If only my review were as complete as my social calendar! Monday night I got home late from a concert with friends and had an email from Leo saying that another grad student studying a closely related topic would be at the museum on Tuesday, so instead of spending all of today working on my review paper in my office, I went to Big Natural History Museum. I had lunch with Leo, which our first in person meeting since before I went to Ukenzagapia.
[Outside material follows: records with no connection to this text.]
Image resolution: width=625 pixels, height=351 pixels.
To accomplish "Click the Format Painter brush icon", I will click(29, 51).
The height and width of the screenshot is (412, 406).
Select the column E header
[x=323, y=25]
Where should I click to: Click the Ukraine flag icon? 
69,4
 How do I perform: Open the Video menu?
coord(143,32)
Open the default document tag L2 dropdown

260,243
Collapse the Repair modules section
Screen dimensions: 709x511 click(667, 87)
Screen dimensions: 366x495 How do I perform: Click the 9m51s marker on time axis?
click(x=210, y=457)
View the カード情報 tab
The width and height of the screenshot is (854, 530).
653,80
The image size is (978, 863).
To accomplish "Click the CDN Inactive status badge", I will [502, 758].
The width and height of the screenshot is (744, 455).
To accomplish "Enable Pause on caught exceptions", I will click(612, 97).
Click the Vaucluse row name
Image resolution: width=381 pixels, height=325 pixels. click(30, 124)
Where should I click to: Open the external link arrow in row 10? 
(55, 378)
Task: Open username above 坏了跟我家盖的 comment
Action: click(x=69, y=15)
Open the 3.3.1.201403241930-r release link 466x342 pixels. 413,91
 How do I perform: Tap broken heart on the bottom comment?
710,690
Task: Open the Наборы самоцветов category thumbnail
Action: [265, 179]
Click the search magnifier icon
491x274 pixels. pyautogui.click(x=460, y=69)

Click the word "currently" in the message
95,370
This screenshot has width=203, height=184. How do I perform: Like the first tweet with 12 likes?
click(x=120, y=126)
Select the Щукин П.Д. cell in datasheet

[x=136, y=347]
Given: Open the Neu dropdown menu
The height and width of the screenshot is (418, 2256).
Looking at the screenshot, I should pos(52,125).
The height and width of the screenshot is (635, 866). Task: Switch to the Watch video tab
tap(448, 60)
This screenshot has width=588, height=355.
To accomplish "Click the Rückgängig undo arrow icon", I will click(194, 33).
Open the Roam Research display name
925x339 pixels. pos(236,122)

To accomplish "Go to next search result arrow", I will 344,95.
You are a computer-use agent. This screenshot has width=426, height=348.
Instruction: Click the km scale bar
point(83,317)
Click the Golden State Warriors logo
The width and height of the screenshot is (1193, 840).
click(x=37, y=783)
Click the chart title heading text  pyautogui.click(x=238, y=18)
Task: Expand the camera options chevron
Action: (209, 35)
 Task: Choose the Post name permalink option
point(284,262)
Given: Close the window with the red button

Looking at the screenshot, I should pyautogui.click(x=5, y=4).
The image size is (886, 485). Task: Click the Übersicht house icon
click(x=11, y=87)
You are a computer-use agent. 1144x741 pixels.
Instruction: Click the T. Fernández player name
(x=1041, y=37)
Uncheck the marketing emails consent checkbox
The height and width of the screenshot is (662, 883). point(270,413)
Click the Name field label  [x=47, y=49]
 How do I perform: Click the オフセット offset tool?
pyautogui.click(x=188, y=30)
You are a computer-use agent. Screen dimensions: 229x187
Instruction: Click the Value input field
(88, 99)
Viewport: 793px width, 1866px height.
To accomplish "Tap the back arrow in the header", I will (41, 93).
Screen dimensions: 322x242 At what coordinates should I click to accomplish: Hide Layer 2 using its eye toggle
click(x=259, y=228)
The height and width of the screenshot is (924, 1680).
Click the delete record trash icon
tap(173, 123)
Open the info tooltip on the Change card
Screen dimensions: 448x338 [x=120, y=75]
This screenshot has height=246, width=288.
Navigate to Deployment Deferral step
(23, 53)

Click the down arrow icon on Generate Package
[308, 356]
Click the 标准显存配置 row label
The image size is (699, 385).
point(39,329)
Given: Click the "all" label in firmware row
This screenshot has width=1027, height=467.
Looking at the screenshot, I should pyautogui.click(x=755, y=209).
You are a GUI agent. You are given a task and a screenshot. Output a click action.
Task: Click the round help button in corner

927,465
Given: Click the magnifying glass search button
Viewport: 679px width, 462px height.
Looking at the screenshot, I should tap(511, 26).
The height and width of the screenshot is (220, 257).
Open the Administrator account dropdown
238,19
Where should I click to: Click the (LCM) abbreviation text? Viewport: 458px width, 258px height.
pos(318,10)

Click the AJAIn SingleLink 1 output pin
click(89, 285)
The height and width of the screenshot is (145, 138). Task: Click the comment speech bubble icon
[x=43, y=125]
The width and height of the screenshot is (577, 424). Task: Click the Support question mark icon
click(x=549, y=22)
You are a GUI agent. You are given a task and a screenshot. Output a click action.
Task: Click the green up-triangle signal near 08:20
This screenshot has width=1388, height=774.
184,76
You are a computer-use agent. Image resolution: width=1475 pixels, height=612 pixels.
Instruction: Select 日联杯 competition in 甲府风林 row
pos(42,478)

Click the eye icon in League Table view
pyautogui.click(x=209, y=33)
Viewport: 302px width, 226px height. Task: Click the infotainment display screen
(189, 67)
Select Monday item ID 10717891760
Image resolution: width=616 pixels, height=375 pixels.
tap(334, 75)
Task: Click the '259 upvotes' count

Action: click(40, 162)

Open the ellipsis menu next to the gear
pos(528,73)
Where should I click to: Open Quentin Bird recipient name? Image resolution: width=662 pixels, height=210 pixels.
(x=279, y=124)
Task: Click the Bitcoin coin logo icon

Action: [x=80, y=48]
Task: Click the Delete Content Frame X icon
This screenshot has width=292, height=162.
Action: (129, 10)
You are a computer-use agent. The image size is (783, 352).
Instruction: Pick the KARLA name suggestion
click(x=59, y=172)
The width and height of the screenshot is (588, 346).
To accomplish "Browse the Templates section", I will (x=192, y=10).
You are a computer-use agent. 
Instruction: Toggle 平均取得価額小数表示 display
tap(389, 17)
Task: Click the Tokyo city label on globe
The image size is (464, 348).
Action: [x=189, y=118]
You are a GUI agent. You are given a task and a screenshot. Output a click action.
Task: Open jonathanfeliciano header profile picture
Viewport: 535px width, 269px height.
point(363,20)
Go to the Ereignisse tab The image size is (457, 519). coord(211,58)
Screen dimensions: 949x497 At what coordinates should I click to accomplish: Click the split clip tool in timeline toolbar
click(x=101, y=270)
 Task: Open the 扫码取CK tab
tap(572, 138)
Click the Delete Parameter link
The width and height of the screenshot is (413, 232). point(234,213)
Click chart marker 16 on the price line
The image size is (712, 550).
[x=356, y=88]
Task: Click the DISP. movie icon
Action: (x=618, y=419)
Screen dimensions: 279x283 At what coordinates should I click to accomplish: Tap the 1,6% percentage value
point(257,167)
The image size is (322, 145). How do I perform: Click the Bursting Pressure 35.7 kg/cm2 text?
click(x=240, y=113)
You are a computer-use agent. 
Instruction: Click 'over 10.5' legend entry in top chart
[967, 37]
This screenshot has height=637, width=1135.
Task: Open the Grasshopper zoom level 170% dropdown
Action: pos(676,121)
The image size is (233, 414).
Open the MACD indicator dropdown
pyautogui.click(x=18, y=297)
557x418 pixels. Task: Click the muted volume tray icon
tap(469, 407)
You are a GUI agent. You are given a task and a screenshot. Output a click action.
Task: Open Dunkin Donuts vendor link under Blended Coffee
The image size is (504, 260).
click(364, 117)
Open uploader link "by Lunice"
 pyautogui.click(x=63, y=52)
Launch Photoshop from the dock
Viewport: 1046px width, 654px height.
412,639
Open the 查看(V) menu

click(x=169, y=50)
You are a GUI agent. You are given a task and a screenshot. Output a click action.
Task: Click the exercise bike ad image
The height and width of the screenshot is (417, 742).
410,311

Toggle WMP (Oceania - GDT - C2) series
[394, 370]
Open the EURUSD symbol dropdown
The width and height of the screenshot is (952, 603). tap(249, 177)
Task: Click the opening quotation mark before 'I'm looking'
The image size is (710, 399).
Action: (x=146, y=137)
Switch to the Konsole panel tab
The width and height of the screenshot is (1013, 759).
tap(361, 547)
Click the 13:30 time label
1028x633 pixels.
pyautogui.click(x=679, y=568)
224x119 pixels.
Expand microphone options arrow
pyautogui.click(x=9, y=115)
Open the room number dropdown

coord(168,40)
Leo asked me if I was going to do my preliminary exams (aka prelims) this fall and advance to the status of "Ph.D. candidate" so that I could apply for a DDIG by the fall deadline. The thought of doing prelims so soon hadn't even crossed my mind since that's pretty early to do them, and I said so, especially considering that I have no data and won't have any data for another year. Leo said it would be early, but that I'm "abnormally organized and an abnormally good writer." I don't think I'll be ready to do them this fall, but I'll talk to Herb and see what he thinks. I still don't even really know what prelims entail here.
Next I met with the visiting grad student. We would have talked for longer but she had a train to catch. We exchanged phone numbers and email addresses. I'll definitely be in touch as our projects and other interests have a lot of overlap. Future collaborator? Cool friend?
This evening I had dinner with a friend from the mid-Atlantic who is in town for a teacher conference. He isn't staying with us but we spent the evening catching up. It's a bummer that Jon is away in Gambling City for this friend's time in Big City, but we'll see him again later this summer.
Did I mention that Jon is away with Mitch trying to win enough money to buy himself a new computer?
2 comments:
At my school we must be done with our proposal and exams to get to candidacy. I wish I had gotten there earlier as I only had one shot at the DDIG.
My department has a relatively simple prelim exam that I found to be extremely useful. We just have to defend a research proposal, no written exam. I had little preliminary data, but I did have lots of published data to substantiate my ideas, since I work at an established site that my advisor has been researching since the 80s. Writing a rigorous proposal really pushed my progress. If a proposal is part of your prelim, couldn't you use it for the DDIG too?
I've noticed that while there are a few students who clearly don't know what's up, most people in my department say the prelim was not as bad as they expected it to be.